Hosts integrating against the low-level streaming API (ReqLLM.Streaming) do not normally call this directly — ReqLLM threads it through the streaming pipeline. The high-level stream_text/3 / stream_object/4 APIs use it transparently.

put_request_context(request, context)

@spec put_request_context(Req.Request.t(), context()) :: Req.Request.t()

Stores telemetry context in a Req request.

put_response_context(response, context)

@spec put_response_context(Req.Response.t(), context()) :: Req.Response.t()

Stores telemetry context in a Req response private map.

put_server_from_source(context, source)

@spec put_server_from_source(context(), any()) :: context()

Pre-populates context.server from a request source that start_request cannot read directly (e.g. an HTTPContext for streaming flows).
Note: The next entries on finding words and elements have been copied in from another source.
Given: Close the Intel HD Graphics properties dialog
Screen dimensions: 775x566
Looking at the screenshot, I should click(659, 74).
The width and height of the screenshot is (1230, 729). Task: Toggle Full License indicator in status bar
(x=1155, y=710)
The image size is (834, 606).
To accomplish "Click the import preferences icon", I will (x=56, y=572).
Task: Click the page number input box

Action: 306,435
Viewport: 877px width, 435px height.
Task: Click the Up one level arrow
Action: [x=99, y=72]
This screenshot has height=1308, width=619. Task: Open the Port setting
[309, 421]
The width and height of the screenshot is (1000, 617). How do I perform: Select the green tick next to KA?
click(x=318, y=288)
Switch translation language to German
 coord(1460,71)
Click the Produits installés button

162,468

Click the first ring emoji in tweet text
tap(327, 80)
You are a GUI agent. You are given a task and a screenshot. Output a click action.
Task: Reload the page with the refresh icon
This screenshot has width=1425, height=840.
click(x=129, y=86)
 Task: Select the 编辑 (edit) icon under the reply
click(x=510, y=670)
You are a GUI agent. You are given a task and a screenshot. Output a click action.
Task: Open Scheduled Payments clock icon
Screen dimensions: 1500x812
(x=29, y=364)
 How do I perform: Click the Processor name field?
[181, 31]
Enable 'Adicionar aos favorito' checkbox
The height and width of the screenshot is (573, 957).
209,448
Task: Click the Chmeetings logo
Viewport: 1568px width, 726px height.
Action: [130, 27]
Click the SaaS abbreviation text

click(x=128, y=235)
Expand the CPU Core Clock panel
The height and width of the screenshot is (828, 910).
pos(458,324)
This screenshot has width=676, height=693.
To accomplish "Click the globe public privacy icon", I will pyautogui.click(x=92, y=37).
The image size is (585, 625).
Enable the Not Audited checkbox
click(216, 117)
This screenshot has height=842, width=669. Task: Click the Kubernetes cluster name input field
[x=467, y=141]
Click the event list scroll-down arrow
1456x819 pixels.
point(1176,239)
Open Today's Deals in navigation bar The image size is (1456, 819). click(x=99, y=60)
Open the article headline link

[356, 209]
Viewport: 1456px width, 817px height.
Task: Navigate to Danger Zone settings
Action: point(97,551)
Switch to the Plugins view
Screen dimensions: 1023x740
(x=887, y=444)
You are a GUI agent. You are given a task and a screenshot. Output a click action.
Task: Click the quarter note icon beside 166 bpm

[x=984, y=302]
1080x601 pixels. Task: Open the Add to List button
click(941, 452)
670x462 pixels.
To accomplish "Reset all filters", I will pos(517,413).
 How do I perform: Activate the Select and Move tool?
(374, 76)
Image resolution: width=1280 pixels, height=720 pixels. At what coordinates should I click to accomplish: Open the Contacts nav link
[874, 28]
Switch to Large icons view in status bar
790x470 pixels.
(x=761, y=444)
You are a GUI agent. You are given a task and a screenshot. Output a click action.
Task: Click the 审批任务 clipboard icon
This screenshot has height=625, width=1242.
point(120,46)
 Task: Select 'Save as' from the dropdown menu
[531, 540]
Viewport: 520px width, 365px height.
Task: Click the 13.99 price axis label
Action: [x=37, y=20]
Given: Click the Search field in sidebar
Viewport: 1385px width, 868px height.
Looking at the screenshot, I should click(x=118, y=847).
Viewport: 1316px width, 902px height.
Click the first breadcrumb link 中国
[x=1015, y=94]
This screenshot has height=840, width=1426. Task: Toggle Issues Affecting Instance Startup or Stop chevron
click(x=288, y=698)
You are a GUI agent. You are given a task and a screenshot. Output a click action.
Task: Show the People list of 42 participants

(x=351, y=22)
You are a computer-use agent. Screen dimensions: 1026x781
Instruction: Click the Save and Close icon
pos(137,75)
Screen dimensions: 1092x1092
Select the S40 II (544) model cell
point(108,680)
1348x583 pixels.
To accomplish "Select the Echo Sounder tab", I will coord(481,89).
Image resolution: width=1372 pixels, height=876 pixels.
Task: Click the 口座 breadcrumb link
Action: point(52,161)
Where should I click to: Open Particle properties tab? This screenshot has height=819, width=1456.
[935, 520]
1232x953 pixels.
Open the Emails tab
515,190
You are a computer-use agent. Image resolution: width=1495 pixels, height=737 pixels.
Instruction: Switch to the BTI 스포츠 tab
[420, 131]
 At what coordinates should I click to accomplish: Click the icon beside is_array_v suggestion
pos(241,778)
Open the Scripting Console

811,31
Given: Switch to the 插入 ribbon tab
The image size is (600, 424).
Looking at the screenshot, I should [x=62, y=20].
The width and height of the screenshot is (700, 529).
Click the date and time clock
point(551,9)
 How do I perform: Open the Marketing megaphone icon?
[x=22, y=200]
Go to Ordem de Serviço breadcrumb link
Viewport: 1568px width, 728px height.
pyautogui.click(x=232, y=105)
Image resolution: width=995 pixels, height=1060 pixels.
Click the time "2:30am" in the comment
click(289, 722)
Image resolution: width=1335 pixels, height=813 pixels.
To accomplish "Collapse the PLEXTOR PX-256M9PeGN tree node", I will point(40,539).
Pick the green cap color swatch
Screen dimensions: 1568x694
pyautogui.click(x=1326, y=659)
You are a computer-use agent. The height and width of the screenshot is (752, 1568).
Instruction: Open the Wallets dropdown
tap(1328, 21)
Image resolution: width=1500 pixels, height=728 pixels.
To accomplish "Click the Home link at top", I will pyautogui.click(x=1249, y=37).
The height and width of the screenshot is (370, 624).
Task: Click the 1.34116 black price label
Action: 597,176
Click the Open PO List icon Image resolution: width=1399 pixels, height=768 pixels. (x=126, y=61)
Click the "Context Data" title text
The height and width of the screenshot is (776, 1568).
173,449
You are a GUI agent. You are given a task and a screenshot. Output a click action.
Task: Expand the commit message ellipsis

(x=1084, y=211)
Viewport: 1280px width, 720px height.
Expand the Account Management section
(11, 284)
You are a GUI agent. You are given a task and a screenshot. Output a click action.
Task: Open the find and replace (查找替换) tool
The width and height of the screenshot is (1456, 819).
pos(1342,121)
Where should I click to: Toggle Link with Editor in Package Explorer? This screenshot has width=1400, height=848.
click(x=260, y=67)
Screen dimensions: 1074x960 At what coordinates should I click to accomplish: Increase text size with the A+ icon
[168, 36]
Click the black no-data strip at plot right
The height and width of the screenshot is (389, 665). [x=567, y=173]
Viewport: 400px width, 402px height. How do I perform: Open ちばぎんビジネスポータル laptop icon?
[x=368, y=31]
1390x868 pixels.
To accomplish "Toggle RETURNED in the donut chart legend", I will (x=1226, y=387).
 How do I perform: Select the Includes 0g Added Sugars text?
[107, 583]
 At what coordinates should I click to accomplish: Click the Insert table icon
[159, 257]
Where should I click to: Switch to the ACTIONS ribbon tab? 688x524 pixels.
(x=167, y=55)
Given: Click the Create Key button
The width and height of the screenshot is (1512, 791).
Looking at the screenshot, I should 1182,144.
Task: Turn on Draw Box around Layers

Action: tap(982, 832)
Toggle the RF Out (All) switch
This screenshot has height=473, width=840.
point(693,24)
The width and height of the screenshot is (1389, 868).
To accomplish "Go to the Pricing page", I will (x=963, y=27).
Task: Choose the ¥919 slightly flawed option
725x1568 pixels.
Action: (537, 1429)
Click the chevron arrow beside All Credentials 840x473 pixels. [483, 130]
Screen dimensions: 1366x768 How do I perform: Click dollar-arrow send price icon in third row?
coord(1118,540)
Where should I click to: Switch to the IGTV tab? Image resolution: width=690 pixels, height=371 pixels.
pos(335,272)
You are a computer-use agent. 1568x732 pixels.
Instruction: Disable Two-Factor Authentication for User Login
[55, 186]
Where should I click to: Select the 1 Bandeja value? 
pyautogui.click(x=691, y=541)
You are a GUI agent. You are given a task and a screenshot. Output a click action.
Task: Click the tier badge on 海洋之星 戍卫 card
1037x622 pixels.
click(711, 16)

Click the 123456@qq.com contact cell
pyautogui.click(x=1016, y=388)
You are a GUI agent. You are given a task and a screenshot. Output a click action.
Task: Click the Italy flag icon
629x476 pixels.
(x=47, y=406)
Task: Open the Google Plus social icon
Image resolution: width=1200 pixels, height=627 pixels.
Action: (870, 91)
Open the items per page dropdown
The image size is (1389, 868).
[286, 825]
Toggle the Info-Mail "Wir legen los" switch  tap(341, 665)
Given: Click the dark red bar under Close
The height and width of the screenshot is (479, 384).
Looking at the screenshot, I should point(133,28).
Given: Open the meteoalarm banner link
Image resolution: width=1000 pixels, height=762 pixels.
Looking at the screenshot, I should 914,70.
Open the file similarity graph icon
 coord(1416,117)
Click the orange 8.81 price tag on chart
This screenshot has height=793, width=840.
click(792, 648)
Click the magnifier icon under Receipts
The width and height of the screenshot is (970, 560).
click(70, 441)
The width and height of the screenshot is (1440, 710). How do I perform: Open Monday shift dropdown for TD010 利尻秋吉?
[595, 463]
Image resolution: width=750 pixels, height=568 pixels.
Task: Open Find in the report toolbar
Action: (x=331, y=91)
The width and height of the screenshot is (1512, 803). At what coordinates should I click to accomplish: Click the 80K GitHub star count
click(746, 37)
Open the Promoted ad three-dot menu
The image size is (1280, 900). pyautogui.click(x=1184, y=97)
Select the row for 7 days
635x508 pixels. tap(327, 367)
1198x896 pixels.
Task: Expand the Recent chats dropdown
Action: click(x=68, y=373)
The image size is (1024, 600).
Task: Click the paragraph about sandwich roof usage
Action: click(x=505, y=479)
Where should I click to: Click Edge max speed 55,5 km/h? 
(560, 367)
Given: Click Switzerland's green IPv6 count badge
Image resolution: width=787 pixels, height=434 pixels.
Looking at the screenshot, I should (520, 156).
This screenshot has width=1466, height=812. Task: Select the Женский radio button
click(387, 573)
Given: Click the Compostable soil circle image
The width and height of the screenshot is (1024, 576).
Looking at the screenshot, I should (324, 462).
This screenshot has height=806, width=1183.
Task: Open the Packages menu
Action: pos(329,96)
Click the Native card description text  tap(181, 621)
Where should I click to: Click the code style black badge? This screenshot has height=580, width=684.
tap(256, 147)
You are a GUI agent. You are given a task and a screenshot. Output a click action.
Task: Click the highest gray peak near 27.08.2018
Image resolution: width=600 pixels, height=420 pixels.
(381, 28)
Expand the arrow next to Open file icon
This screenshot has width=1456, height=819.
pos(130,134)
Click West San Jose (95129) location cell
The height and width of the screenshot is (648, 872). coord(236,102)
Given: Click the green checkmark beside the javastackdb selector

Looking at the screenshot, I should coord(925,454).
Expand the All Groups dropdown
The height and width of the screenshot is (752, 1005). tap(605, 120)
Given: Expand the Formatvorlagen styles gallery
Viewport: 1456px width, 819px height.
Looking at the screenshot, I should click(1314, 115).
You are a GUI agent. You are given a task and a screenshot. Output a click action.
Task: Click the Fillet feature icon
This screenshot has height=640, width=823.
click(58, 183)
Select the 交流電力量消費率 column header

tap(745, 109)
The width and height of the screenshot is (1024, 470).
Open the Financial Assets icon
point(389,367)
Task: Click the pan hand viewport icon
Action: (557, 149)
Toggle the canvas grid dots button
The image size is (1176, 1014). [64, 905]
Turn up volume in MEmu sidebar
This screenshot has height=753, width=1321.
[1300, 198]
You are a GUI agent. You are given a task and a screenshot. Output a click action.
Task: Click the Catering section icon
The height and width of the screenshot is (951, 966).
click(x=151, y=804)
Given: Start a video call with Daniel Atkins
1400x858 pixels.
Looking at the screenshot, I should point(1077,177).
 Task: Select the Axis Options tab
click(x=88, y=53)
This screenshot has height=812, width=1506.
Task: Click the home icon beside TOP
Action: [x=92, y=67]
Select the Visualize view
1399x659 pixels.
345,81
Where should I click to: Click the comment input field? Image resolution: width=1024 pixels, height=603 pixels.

Has no effect if the source yields no server info.

reasoning_metadata(context, extra \\ %{})

@spec reasoning_metadata(context(), map()) :: map()

Returns the normalized metadata map for reasoning lifecycle events.

request_context(request)

@spec request_context(Req.Request.t()) :: context() | nil

Reads telemetry context from a Req request.

request_context_key()

@spec request_context_key() :: atom()

Returns the private key used to store telemetry context on Req requests.

request_metadata(context, extra)

@spec request_metadata(context(), map()) :: map()

Returns the normalized request metadata map for request lifecycle events.

start_request(context, request_source)

@spec start_request(context(), any()) :: context()

Emits request start telemetry and returns the updated context.

stop_request(context, response, opts \\ [])

@spec stop_request(context(), any(), keyword()) :: context()

Emits request stop telemetry and returns the updated context.

usage_from_response(arg1)

@spec usage_from_response(any()) :: map() | nil

Extracts token usage metadata from a Req response private map.